Although Mount Steinbrenner showed he could be somewhat caring, he could erupt faster than any volcano on Earth. He would fire employees for not ordering his lunch correctly. He would bash players (Dave Winfield, most notably) for not performing immediately. When I think of how Winfield was ripped and called "Mr. May", I wonder how he would have gone after Alex Rodriguez when he struggled in the postseason previously. A-Rod would have been gone, no matter what the contract, if Mount Steinbrenner was healthy. To me, the firing of Yogi Berra is one of the worst things an owner has done in the history of professional sports. After going 6-10 to start the season, Yogi was fired in 1985. Yogi vowed never to return to New York afterword. For the love of God, this is YOGI BERRA. Yogi is the Yankees. He thirteen World Series as a player and coach, what more do you want? How can you even get mad at Yogi? Have you ever looked Yogi, the most adorable eighty year old man in the world?
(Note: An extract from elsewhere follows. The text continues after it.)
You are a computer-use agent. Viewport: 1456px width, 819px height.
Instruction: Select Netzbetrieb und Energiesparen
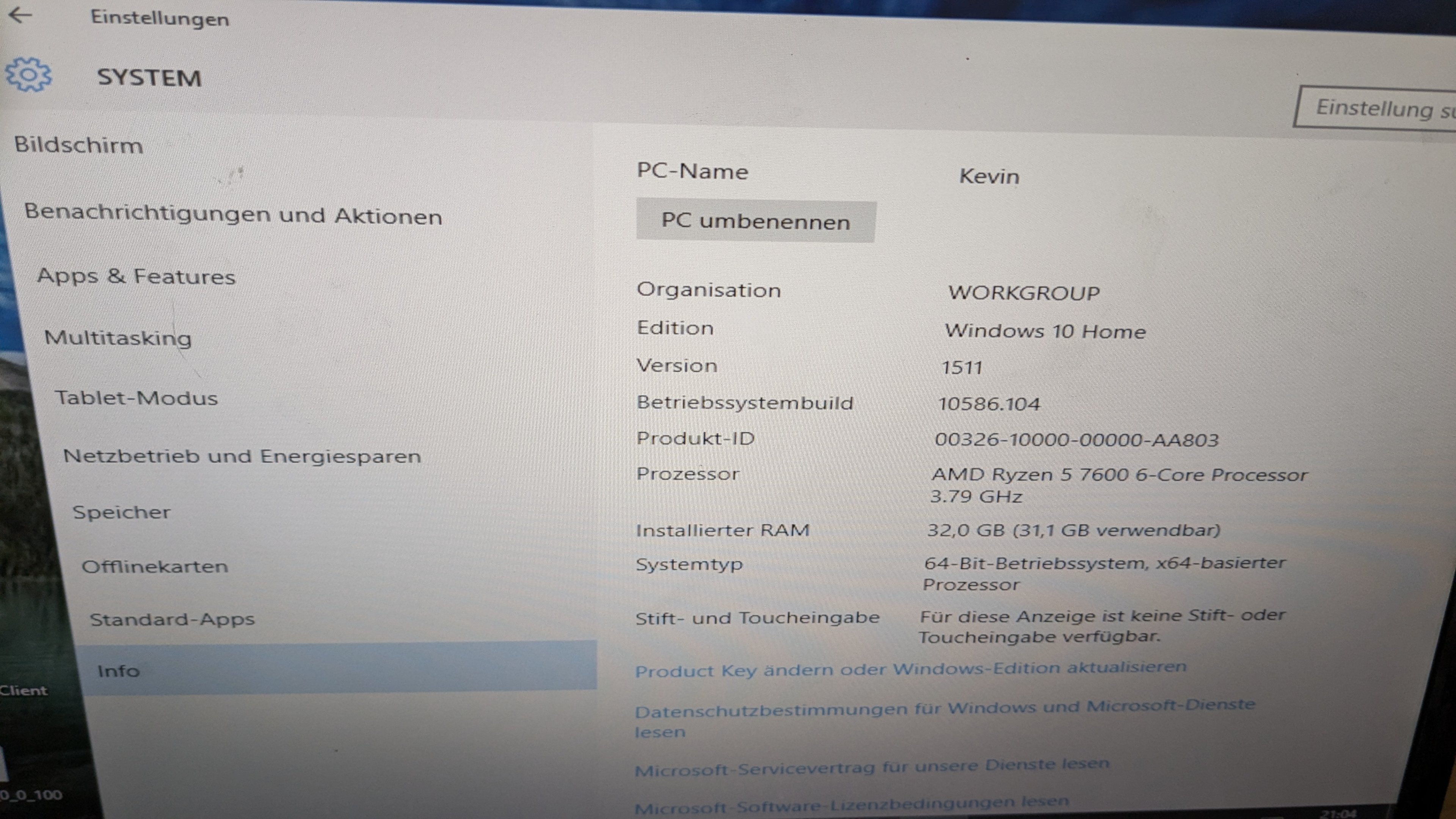(242, 455)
Yogi has given so much to the franchise, and to treat him like dirt is horrible. Absolutely horrible.
My other problem with in this category is with Billy Martin. The way Steinbrenner played this guy is one of the morally worst things I have ever seen. All this man wanted to do was coach and be around the New York Yankees, and Steinbrenner played this man like a fiddle.
Steinbrenner tried so hard to be loyal to his city by bringing in all these players and managers, trying always to win, he overlooked being loyal to his employees. One of his famous quotes was
"When it comes to hiring, number one for me is loyalty."
Steinbrenner not only wanted to be loyal to his city, but he wanted people loyal to himself.
To George Steinbrenner, loyalty and competitiveness were the two most important things in the world. He always wanted to win, for the city of New York. But at the same time, he would do these things at the expense of the employees, and sometimes the city, a point I brought up earlier. As far as the city was concerned, sometimes they were brought to their knees by Steinbrenner's unholy desire to win. During that stretch of 2002-2006, so many horrible free agents were brought in, we though Steinbrenner had gone mad. He was giving away top prospects left and right, and spending money freely. It wasn't until he relinquished control of the Yankees in 2006 where the Yankees drafted smarter and kept their young and picked up guys who they knew would succeed. In fact, one could argue that in 2009, the Yankees won the Series in spite of Steinbrenner's destruction of the team in the early 2000's.
Steinbrenner was the definition of an imperfect man. He cared for his family, whether that was his real family or his players. He wanted to win so badly, and loved the city of New York. He loved children and gave back to various charities. At the same time, he was a crazy person, to say the least, one absorbed with winning. Sure he did some bad things, but he made the Yankees in the most dominant sports franchise today. The YES Network has brought much of the Yankees revenue in, and is one of the smarter business decisions of the decade. Due to the luxury tax that baseball has, Steinbrenner has given money to the low-market clubs, keeping them a float. One of the quotes I read that is now extremely ironic, but sums up George's life and personality perfectly.
"I don't have heart attacks, I give them."
I remember George mainly by his character on Seinfeld. He was not around much when I first became a fan, so I now remember Steinbrenner by reruns and through syndication. "Hire this man!" Rest in peace, George.